Exercices à traiter:
[A] Selon l'extrait présenté, pour quelles raisons une opposition parlementaire d'un État étranger peut-elle critiquer la démocratie sénégalaise ? Répondez en une à trois phrases.
[B] D'après l'extrait présenté, à quelles dates a eu lieu le sommet virtuel pour la démocratie dont Macky Sall a accepté l'invitation ?
[C] Citez fidèlement le passage de l'extrait présenté qui va de « Tartuferie, disions-nous en » jusqu'à « quoi a-t-il peur ? » inclus.

Extrait présenté:
▽
Tartuferie, disions-nous en titre ! Lors des nombreuses modifications constitutionnelles, pourquoi le président Macky Sall n’a-t-il pas suivi la commission Mbow pour abroger toute référence néocoloniale dans la constitution de 2001, dont la référence à la Déclaration des Droits de l’Homme de 1789 ? Pourquoi en dénonçant le paternaliste Éric Zemmour par la voix de l’Ambassadeur du Sénégal en France, le président sénégalais n’a-t-il pas sanctionné le groupe Canal Plus dont la complicité est manifeste dans cette affaire-là ? De quoi a-t-il peur ?

Une opposition parlementaire d’un État étranger peut-il critiquer la démocratie sénégalaise ? Sans ambages, je répondrai par l’affirmatif, tout en respectant la souveraineté des États. Le débat (et donc subséquemment la critique) est consubstantiel à la démocratie. Cela en fait sa force, et je vous l’accorde sa faiblesse aussi. Pour le cas du Sénégal, il faut ajouter une autre raison. Le Sénégal a admis faire partie de la famille des démocraties libérales. Vous en doutez ? Le 9 et 10 novembre 2021, Macky Sall a accepté l’invitation au sommet virtuel pour la démocratie de Joe Biden. Ce sommet avait pour objectif de se singulariser des autocraties chinoise et russe. Macky Sall a donc choisi son camp pour le régime politique ! Pire, lors de la réunion du G7 de ce 28 juin, Joe Biden a promis un plan Marshall en faveur des démocraties africaines (Contre la Chine, jalousie maladive du président américain qui, par là-même, profite de l’Afrique pour relancer les économies occidentales et pour rejouer un remake de la guerre froide). Macky Sall a accepté le deal dès lors qu’Ursula Von Der Leyen, présidente de la Commission européenne, soutient : « Nous devons travailler côte à côte et montrer la puissance des investissements de développement lorsqu’ils reflètent les valeurs démocratiques et lorsqu’ils adoptent les normes les plus exigeantes pour l’environnement et les travailleurs. »
△
Lignes répertoriées:
▽
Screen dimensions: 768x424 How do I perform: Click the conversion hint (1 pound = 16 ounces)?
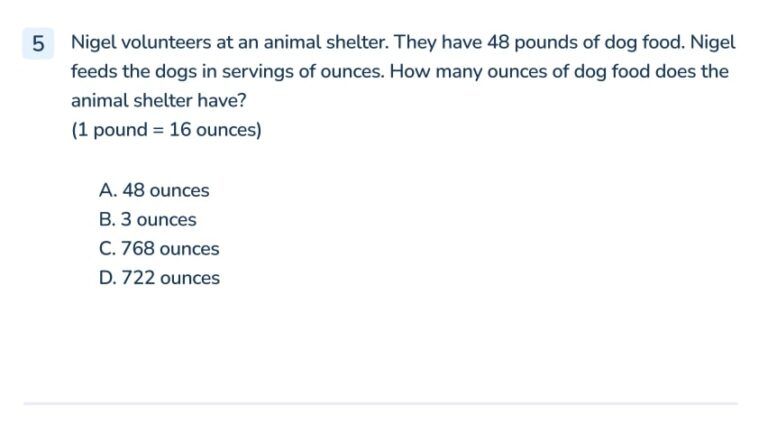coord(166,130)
△
▽
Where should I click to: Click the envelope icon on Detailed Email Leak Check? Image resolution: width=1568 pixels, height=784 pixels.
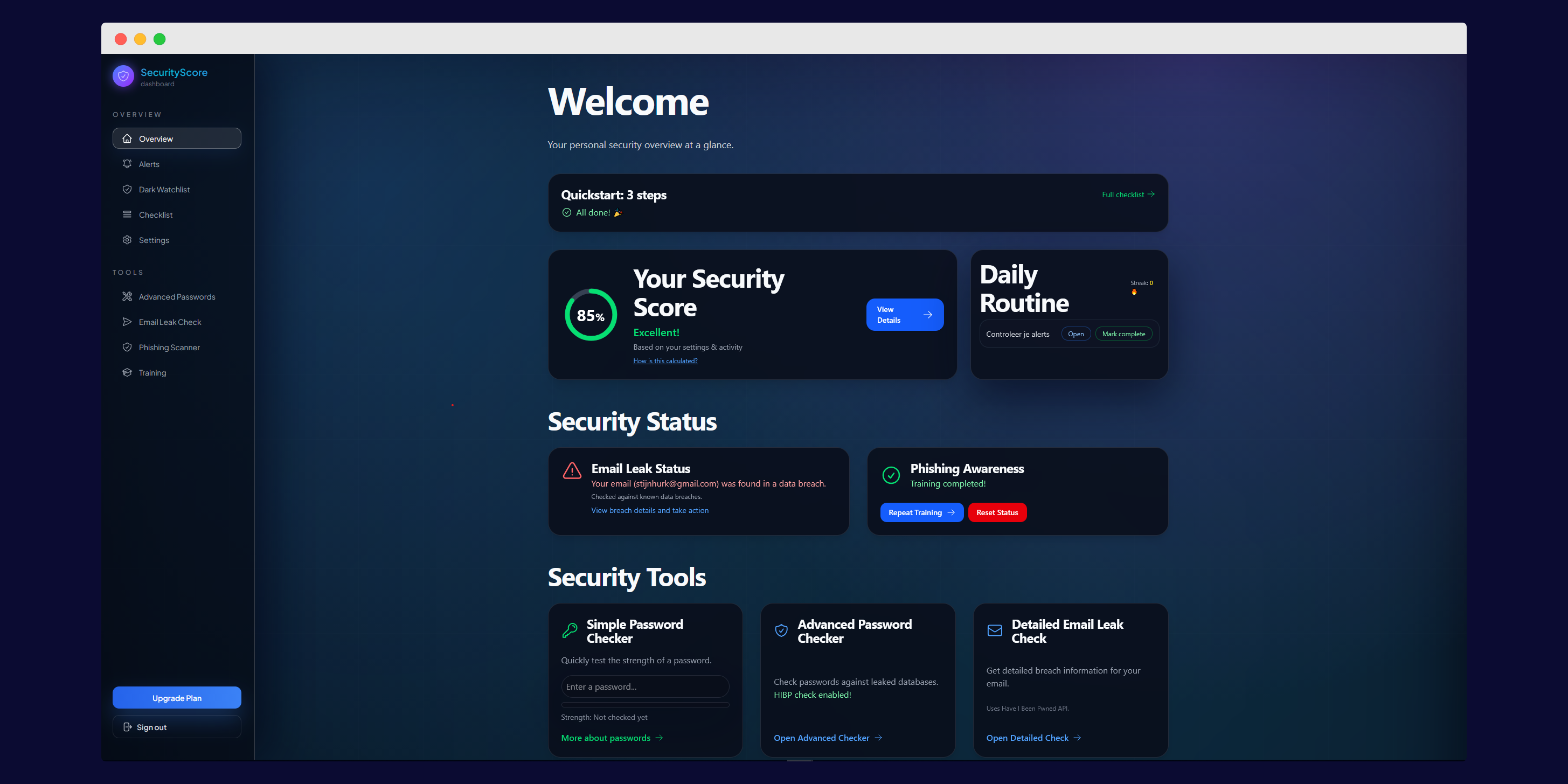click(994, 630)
△
Résultats finaux:
[A] Le débat, et donc la critique, est consubstantiel à la démocratie. De plus, le Sénégal a admis faire partie de la famille des démocraties libérales, puisque Macky Sall a accepté l'invitation au sommet virtuel pour la démocratie de Joe Biden.

[B] Le 9 et 10 novembre 2021.

[C]
Tartuferie, disions-nous en titre ! Lors des nombreuses modifications constitutionnelles, pourquoi le président Macky Sall n’a-t-il pas suivi la commission Mbow pour abroger toute référence néocoloniale dans la constitution de 2001, dont la référence à la Déclaration des Droits de l’Homme de 1789 ? Pourquoi en dénonçant le paternaliste Éric Zemmour par la voix de l’Ambassadeur du Sénégal en France, le président sénégalais n’a-t-il pas sanctionné le groupe Canal Plus dont la complicité est manifeste dans cette affaire-là ? De quoi a-t-il peur ?